I am no different than lots of other people in terms of my work ethic and the work I do for Shazam, but I am someone who isn’t afraid to be silly, and wears her heart on her sleeve, and isn’t afraid to be honest with the world about my challenges and how I have worked to overcome them. The moment I stopped trying to be someone else and just became me, was the moment that things truly started opening up for me in my world.

So considering this point got me thinking further about who we are and how the rest of the world views us. Are we projecting the truest versions of ourselves online? And if not – how do we do so?

First and foremost, find your authentic tone of voice when writing online. This happened for me as a natural side effect of living as the truest version of myself. Once you start to do that, everything else just becomes authentic at the same time.

How do you do that? By slowly conducting a life audit and by getting rid of whatever the things are that don’t work for you and by making choices based on what makes you truly the happiest. This is another blog post in itself.
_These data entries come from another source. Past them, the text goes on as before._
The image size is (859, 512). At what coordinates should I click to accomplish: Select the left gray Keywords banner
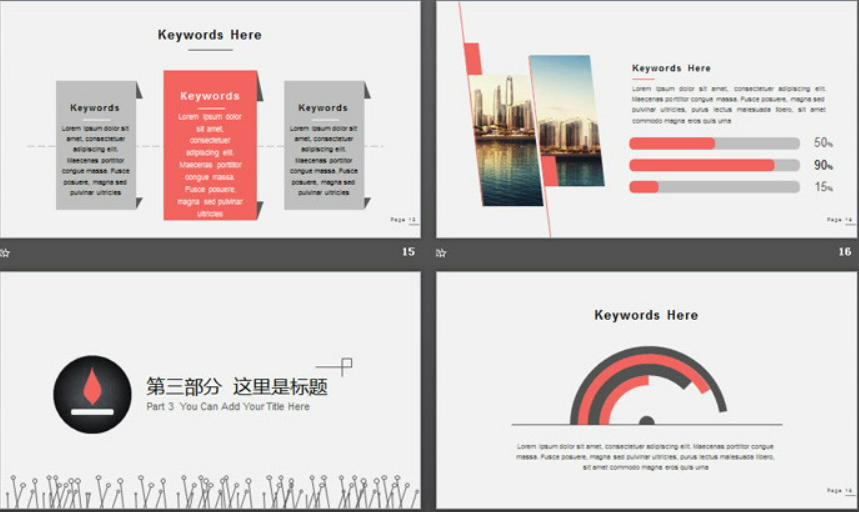[96, 145]
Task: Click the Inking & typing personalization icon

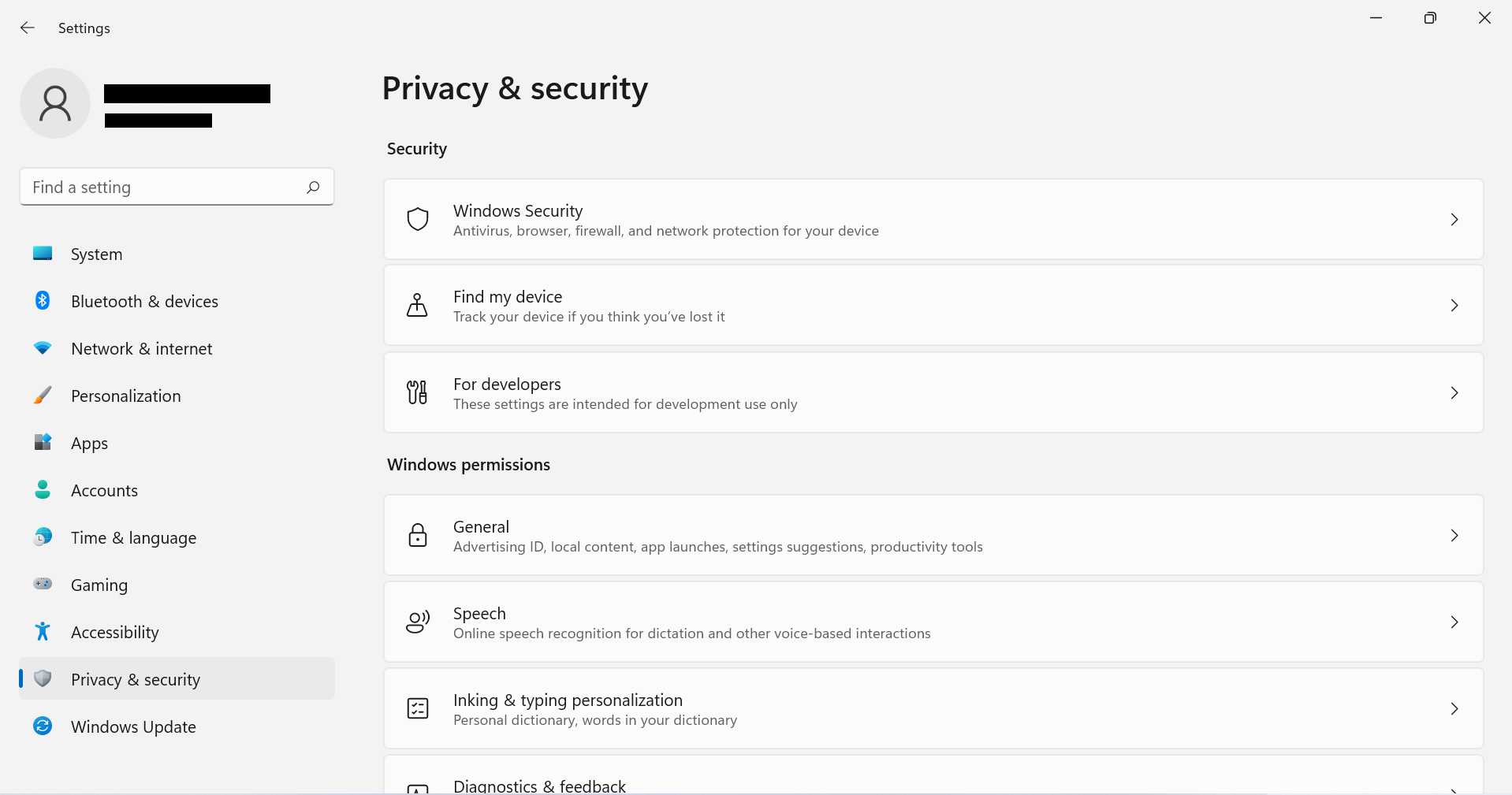Action: 417,708
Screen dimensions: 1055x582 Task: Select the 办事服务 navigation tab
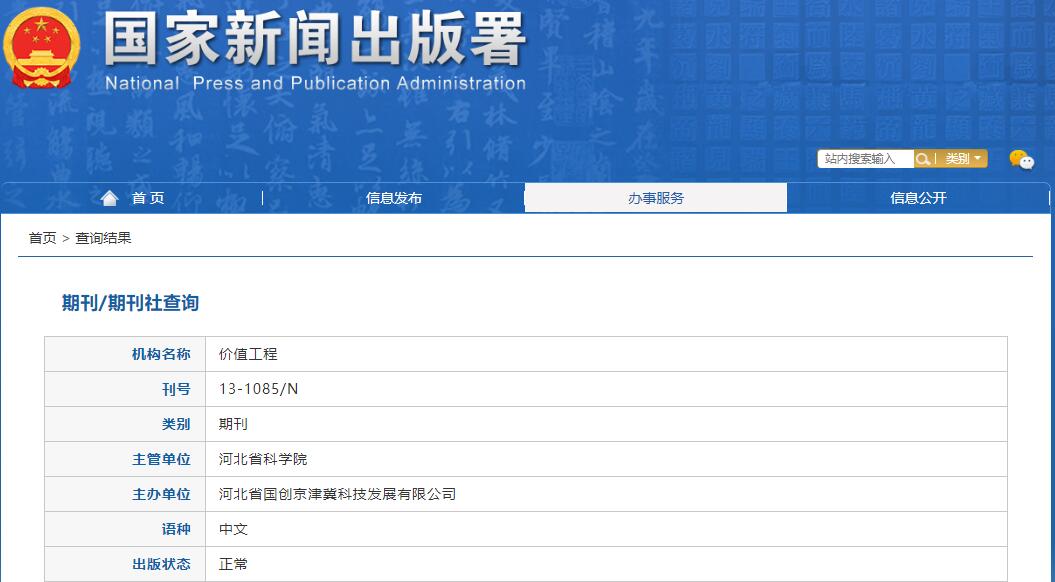coord(656,198)
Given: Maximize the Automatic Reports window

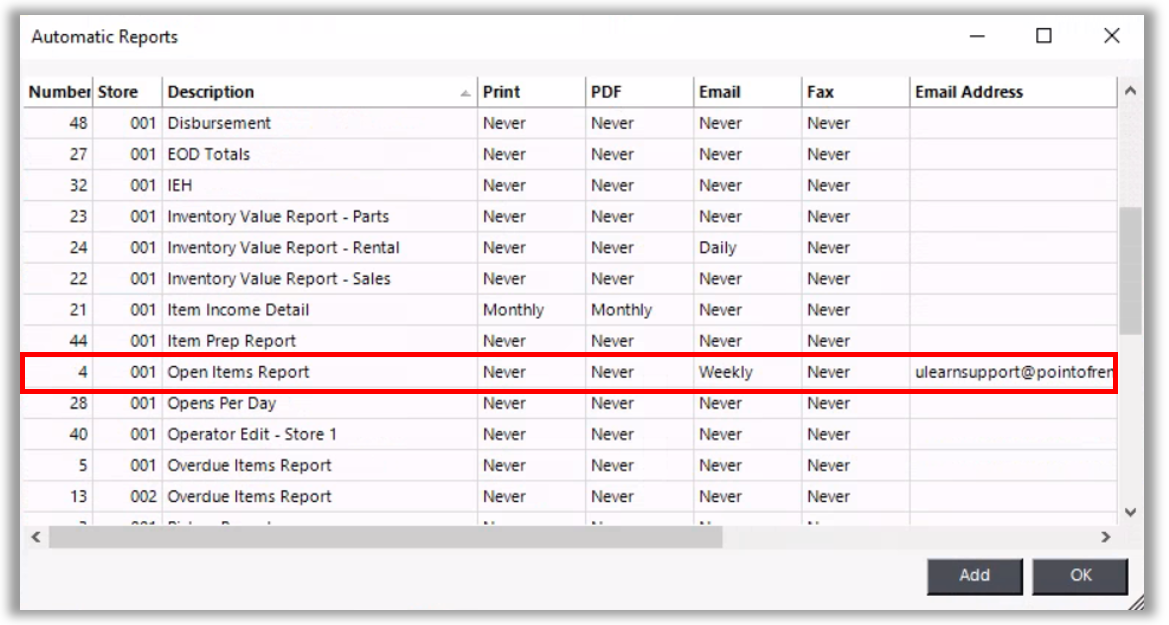Looking at the screenshot, I should tap(1043, 36).
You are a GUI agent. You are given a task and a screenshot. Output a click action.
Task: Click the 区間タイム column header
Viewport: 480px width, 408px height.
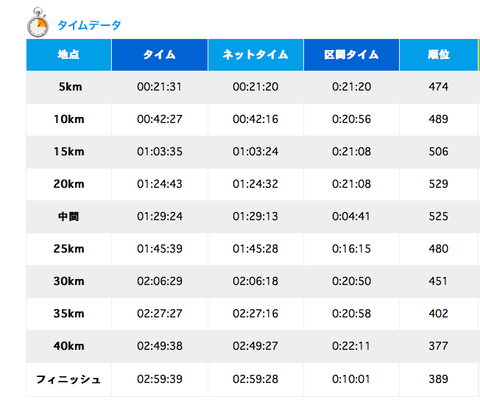pyautogui.click(x=351, y=55)
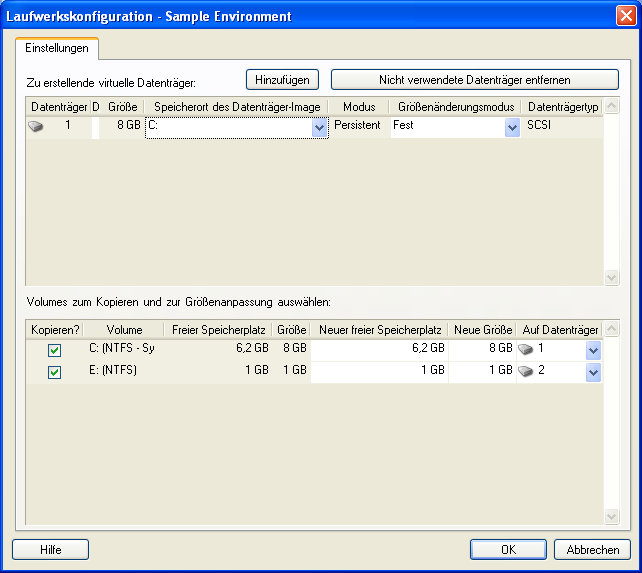Click Neuer freier Speicherplatz field for E:
Viewport: 642px width, 573px height.
coord(379,372)
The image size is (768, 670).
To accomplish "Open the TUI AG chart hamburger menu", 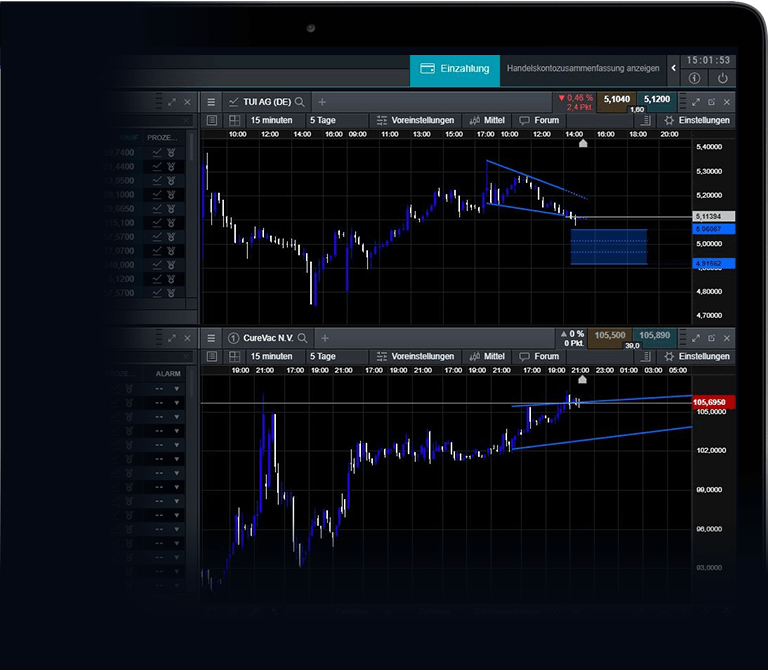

I’ve written a lot about this on my blog; Have a dig and see what might be useful for you.

In the meantime, here are some simple points to consider when writing your LinkedIn profile:

  • Your profile is 14 times more likely to be viewed if you have a picture. Does your picture really reflect you? Do you look comfortable? Do you look like you? Get someone you know really well to take a picture of you that feels appropriate; they will likely get the best results!
  • Does your introduction really reflect you? Can you inject some personality into it? Can you inject some passion into it? Consider why you love doing what you do – what you love about your job – and let that enthusiasm inflect how you pitch yourself here. We don’t just want the facts; give us a flavour of who you really are.
  • Give us an overview of the companies you have worked for, but avoid any real depth on your role. This isn’t your CV. If people want to find out more about you, let them ask. And they will. Trust me.
  • Tell us about your interests. Tell us what makes your heart sing. Give us some idea of what you like to do when you aren’t working. Don’t be afraid to be a little silly here, if that feels authentic for you.

Be useful. Be engaged with the rest of LinkedIn. Share cool and interesting (but LinkedIn appropriate) stuff. Join groups. Get involved with discussions. Here is the video I made with LinkedIn recently to give you a few more ideas.

As with all interactions in life, we all need to make sure we are presenting the right ‘brand’ to the people we interact with and that they go away with an authentic but ideally positive view of who we are. Online is no different. I use this at a litmus test: is the ‘brand’ that I am displaying, in life and online, one that I want to be associated with? There is nothing that I share on any social platform that I wouldn’t want my boss or the members of our board to see.

When it comes to your online interactions, whether in comments or via email: would you feel comfortable if the words you used were read back out to you? Comments sections all over the Internet are rife with a very nasty kind of interaction, let’s call it ‘I’m in the safety of my own car’ syndrome. Since my video was released by LinkedIn last week, I have sadly become a victim of some less than favourable comments myself.

My general rule of thumb for communication in life is: Is it kind? Is it true? Is it necessary?

Kindness costs nothing. We should all shower it around us like confetti. When I walk into a coffee shop, I know that I can make someone’s morning better, just by being kind. Sincerity is also a key factor on this one though – if you are missing that part people will feel it! Let that also be the case online.

The truth has always and will always be a very important thing to me. The most important person we need to be honest with at all times is ourselves. With others, let’s check out that the truth meets the kind/necessary criteria before we unleash the facts as we see them. As long as those components are there it becomes much easier to be honest, even when it’s over something difficult.

Necessity is also a big factor. Does this person need to hear this interaction from you. Is this information you need to pass on, whatever it is. What are your motives for doing so? Are they kind and so on. You get my drift.

So take a bit of time doing a little audit of your online presence, and do an extra check that it feels like it’s a living, breathing version of you that people will get to meet before they meet you. If not – take steps to let it be so.